Regarding the "average user browsing experience", you run into a number of factors that are not just popularity based. Say a user browses to CNN's web site, that is a very popular web site, sure...but what about popular browsing flows? (I haven't seen any data on this, so forgive) One way to view an average user's experience could be as a series of website categories visited. Say, a typical chain is represented by a browsing session 10 sites long. That chain might include 2 news sites, followed by a series of 4 blogs, 1 entertainment site, followed by a banking site, an online comic and a personals site. One could build statistics profiles based on what is encountered in the aggregate of the top 10 sites in each category, or even narrowed further by country. The variables tend to make the head swim. In sum, there are many ways to build an "average" experience, each one with some interesting validity.

So, I'm not sure in this loooong response if I've really answered your questions well enough to satisfy, but I can promise that the URL set does need some polishing, adding and additional metadata, and that it is all definitely on the to-do list.
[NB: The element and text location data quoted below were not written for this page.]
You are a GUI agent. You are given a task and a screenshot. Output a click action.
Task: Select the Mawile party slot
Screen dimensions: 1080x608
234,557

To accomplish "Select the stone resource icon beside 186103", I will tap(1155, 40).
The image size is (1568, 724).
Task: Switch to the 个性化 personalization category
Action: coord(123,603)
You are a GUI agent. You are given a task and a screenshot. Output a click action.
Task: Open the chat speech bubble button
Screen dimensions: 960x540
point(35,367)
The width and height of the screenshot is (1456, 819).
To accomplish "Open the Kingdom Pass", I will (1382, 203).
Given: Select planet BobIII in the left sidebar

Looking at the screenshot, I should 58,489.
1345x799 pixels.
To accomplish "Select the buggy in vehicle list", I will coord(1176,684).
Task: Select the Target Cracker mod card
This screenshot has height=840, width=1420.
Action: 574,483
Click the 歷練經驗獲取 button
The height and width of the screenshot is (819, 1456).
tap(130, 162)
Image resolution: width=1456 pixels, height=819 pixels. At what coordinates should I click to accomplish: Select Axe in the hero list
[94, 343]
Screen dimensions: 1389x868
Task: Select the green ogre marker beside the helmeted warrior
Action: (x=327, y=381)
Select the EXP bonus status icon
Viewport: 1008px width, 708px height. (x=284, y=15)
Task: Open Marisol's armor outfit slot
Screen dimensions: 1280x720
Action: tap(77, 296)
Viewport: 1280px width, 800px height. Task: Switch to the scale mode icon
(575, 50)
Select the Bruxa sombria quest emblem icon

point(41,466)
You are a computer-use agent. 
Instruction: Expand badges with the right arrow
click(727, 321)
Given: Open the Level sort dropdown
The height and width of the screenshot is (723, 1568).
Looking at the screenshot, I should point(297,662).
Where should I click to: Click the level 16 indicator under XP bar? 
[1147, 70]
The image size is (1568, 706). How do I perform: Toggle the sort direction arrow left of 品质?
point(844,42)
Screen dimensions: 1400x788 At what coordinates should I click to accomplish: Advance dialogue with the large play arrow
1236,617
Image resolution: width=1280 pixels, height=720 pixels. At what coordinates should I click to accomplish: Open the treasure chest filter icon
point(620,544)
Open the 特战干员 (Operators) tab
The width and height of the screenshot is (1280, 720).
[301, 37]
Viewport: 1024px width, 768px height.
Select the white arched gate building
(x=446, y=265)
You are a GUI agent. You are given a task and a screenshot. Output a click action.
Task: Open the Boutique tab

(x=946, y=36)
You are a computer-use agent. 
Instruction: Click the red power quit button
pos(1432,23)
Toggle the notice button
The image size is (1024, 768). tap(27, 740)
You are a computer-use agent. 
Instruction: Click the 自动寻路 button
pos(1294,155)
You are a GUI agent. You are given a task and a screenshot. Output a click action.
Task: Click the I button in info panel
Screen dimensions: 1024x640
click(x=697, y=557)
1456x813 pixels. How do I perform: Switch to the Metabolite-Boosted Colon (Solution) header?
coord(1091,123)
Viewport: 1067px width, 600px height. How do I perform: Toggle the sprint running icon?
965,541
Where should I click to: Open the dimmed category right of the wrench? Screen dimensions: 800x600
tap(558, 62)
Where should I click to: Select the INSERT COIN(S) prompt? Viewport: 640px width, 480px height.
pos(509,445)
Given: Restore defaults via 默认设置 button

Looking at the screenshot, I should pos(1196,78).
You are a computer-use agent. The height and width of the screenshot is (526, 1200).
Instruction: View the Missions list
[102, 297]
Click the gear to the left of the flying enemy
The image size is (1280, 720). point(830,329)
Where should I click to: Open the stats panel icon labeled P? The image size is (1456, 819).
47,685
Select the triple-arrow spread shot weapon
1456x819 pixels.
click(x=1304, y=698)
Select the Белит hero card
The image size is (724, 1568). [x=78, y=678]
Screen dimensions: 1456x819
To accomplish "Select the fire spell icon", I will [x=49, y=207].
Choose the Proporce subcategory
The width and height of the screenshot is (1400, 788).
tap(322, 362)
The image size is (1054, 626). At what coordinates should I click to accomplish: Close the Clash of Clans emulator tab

By scipio anchor Sunday, 2. November 2008, 22:05:04

avatar

Originally posted by blooberry:

So, I'm not sure in this loooong response if I've really answered your questions well enough to satisfy, but I can promise that the URL set does need some polishing, adding and additional metadata, and that it is all definitely on the to-do list.


Thanks for your reply. I guess your article invited readers (me at least) to think about the URL selection so I raised a few points I thought were relevant. Your response shows you've spent much more time thinking about it, so I can only say: keep up the good work. :smile:

By dantesoft anchor Tuesday, 27. January 2009, 18:10:14

avatarAlexa offers a free download with the top 1,000,000 sites http://www.alexa.com/site/ds/top_sites?ts_mode=global

By blooberry anchor Thursday, 29. January 2009, 19:42:25

avatar

Originally posted by dantesoft:

Alexa offers a free download with the top 1,000,000 sites

I'm actually already integrating that into the next crawl, but thanks for the suggestion...it is spot on! It looks like MAMA already had surveyed about 25% of those Alexa domains via the DMoz URL set (I was surprised that the number was so low).

One thing that this will also give MAMA for "free" is an easy way to rank URLs and domains. I just added an "Alexa ranking" field to one of the MAMA database tables yesterday. :smile: I'll be looking for interesting ways to look at URL data with this extra selection criteria. Ideas welcome!

By dantesoft anchor Thursday, 29. January 2009, 20:09:30

avatarI'd assume that the most popular sites pull in more 3rd party content/advertisments and contain more outbound links than the general population. They'd also be more likely to employ user tracking, I think.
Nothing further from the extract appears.